→ **記事**:
展示全体は「シャッターチャンスPart1」「女子中学生」「能登」「じいちゃんさま」「男子」「シャッターチャンスPart2」の6部、約390点で構成されている。2001年にキヤノン写真新世紀で佳作を受賞した「女子中学生」のあっけらかんとした野放図なカメラワークにも度肝を抜かれたが、今後の彼女を占ううえで重要なのは、現在も撮り続けている「能登」シリーズ(新潮社から写真集『のと』も刊行)ではないだろうか。生まれ育った石川県能都町、そこに住む家族と故郷の人々を愛おしさと批評的な距離感を絶妙にブレンドして撮り続けているこの連作は、梅佳代にとってライフワークとなるべきものだろう。だがそれだけではなく、地域社会と写真家との関係のあり方を、志賀理江子などとは別な形で切り拓きつつあるのではないだろうか。写真を目の前にして対話の輪が生まれ、それが周囲を巻き込みながら波紋のように広がっていく、そんな楽しい未来図が予測できそうな写真群だ。
2013/04/21(日)(飯沢耕太郎)
国立デザイン美術館をつくる会 第2回パブリック・シンポジウム「こんなデザイン美術館をつくりたい!」

→ **問題と課題**:
• 1. 写真展の記事から、「展示全体は「シャッターチャン」で始まり「2013/04/21(日)(飯沢耕太郎)」に至るまでの部分を一字一句違えずに返してください。
• 2. 写真展の記事で「展示全体は」から始まる段落を、主な事実を残して箇条書きに整理してください。
• 3. 写真展の記事を、最後に示された箇所の後から書き継いでください。

[ポインティングデータの行]

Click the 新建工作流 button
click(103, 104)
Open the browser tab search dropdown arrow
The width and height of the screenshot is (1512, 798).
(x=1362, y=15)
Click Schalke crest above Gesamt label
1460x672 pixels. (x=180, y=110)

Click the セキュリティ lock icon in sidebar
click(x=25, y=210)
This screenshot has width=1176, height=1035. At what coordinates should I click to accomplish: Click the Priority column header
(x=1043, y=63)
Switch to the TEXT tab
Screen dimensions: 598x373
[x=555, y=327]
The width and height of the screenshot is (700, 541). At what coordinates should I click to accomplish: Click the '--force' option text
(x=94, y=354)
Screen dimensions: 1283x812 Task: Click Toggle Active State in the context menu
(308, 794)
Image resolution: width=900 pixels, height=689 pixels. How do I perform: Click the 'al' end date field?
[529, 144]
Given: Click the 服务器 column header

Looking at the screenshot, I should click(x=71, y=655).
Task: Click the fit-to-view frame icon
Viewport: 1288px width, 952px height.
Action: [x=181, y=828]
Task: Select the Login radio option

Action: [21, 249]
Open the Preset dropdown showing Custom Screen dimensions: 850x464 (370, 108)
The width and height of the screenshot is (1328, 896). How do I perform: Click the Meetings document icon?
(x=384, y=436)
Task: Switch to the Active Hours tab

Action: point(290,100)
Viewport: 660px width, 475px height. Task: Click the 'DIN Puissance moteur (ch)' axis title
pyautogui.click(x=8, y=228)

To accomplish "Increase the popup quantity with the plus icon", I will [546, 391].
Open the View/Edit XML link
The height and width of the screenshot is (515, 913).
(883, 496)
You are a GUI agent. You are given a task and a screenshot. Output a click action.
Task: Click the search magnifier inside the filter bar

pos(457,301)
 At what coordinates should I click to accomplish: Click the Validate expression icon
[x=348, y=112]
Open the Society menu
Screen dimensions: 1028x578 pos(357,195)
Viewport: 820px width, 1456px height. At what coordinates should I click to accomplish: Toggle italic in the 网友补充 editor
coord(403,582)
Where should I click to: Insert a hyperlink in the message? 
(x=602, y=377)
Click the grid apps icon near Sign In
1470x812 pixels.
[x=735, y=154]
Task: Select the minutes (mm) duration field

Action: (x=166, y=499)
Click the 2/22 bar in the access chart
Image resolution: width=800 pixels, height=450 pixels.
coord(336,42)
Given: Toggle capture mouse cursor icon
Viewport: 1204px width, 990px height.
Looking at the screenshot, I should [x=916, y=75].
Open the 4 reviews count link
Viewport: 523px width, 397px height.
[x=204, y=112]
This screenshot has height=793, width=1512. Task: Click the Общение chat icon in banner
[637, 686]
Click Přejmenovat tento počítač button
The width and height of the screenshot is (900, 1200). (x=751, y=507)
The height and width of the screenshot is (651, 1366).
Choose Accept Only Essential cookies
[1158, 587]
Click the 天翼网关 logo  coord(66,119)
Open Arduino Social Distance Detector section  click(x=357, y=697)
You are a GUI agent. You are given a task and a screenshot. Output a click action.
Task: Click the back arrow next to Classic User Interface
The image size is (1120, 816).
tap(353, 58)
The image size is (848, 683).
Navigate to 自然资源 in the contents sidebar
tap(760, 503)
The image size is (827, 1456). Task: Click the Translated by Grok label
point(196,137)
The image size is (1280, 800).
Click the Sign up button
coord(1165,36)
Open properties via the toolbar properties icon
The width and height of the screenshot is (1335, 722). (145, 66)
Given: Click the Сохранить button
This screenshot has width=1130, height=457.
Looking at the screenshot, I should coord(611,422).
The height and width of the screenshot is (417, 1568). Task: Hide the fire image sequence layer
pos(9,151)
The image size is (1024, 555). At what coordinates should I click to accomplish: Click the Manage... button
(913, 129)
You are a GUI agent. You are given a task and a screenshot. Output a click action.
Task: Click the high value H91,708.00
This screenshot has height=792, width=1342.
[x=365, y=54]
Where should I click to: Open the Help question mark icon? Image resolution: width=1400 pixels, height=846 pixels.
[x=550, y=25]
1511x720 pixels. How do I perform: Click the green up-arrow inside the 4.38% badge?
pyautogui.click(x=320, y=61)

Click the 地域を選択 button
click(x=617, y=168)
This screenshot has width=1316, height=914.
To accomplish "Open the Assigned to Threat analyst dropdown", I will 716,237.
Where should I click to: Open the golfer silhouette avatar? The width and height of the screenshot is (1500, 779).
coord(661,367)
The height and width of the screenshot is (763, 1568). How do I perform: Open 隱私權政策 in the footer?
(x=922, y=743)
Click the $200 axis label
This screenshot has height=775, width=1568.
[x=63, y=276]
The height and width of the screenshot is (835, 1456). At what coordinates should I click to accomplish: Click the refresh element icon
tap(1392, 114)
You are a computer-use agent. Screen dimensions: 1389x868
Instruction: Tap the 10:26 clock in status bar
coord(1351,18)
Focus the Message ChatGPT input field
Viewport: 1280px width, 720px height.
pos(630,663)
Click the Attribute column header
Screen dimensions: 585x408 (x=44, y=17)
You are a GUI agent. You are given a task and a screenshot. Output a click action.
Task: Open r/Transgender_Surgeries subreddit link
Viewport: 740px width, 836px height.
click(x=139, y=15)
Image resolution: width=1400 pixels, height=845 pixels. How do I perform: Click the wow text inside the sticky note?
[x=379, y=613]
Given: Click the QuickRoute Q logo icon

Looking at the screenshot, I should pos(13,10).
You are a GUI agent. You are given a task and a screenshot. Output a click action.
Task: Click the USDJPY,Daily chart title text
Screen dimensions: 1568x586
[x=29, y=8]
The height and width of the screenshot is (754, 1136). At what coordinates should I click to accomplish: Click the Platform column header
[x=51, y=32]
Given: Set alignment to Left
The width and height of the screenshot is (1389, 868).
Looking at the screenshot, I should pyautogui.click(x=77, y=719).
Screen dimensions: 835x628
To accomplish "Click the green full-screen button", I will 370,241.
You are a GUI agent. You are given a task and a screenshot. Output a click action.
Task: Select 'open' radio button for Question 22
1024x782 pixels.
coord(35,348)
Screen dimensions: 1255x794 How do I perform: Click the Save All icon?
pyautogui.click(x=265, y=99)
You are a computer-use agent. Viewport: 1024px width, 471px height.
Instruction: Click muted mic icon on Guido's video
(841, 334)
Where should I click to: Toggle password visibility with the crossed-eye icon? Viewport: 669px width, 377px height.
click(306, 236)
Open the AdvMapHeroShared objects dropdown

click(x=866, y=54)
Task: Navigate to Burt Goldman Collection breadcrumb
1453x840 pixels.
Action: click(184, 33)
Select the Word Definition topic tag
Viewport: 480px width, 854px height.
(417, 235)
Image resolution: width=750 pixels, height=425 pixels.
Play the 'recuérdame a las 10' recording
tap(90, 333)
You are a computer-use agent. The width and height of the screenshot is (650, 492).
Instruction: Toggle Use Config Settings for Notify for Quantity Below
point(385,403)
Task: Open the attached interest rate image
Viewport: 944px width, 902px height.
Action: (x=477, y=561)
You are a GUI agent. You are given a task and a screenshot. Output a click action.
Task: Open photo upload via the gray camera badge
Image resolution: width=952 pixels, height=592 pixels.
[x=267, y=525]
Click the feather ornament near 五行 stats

→ **解答**:
• 1.
展示全体は「シャッターチャンスPart1」「女子中学生」「能登」「じいちゃんさま」「男子」「シャッターチャンスPart2」の6部、約390点で構成されている。2001年にキヤノン写真新世紀で佳作を受賞した「女子中学生」のあっけらかんとした野放図なカメラワークにも度肝を抜かれたが、今後の彼女を占ううえで重要なのは、現在も撮り続けている「能登」シリーズ(新潮社から写真集『のと』も刊行)ではないだろうか。生まれ育った石川県能都町、そこに住む家族と故郷の人々を愛おしさと批評的な距離感を絶妙にブレンドして撮り続けているこの連作は、梅佳代にとってライフワークとなるべきものだろう。だがそれだけではなく、地域社会と写真家との関係のあり方を、志賀理江子などとは別な形で切り拓きつつあるのではないだろうか。写真を目の前にして対話の輪が生まれ、それが周囲を巻き込みながら波紋のように広がっていく、そんな楽しい未来図が予測できそうな写真群だ。
2013/04/21(日)(飯沢耕太郎)

• 2.
- 展示は「シャッターチャンスPart1」「女子中学生」「能登」「じいちゃんさま」「男子」「シャッターチャンスPart2」の6部、約390点で構成されている。
- 「女子中学生」は2001年にキヤノン写真新世紀で佳作を受賞している。
- 梅佳代の今後を占ううえで重要なのは、現在も撮り続けている「能登」シリーズとされる。このシリーズは新潮社から写真集『のと』も刊行されている。
- 同シリーズは、生まれ育った石川県能都町に住む家族と故郷の人々を、愛おしさと批評的な距離感を絶妙にブレンドして撮り続けている連作である。梅佳代のライフワークとなるべきものと評されている。
- 地域社会と写真家との関係のあり方を、志賀理江子などとは別な形で切り拓きつつあると述べられている。
- 写真を前に対話の輪が生まれ、周囲を巻き込みながら波紋のように広がる未来図が予測できそうな写真群と評されている。

• 3.
会期:2013/04/21
朝から夕方まで、7時間に及ぶ、国立デザイン美術館をつくる会の第2回パブリック・シンポジウム「こんなデザイン美術館をつくりたい!」に登壇した。五十嵐のパートでは、宮島達男と一緒に、一般から寄せられたアイデアを紹介する。建築的な視点から見ると、やはりネットワーク型の提案が多く、その対極にランドマーク型も少しだけあった。ただ、ミュージアムは企画展だけでまわっていると考えている人が相変わらず多いと思う。実はコレクションと常設の展示こそが本当の勝負であり、施設としての重要な責務なのだが。成功例としてしばしばあげられるルーブル美術館やMoMAにしても、国立かどうかに関係なく、いずれもおそるべきコレクションをもっており、それこそが普段は美術に興味がなさそうな観光客を引き寄せる最大の理由である。
2013/04/21(日)(五十嵐太郎)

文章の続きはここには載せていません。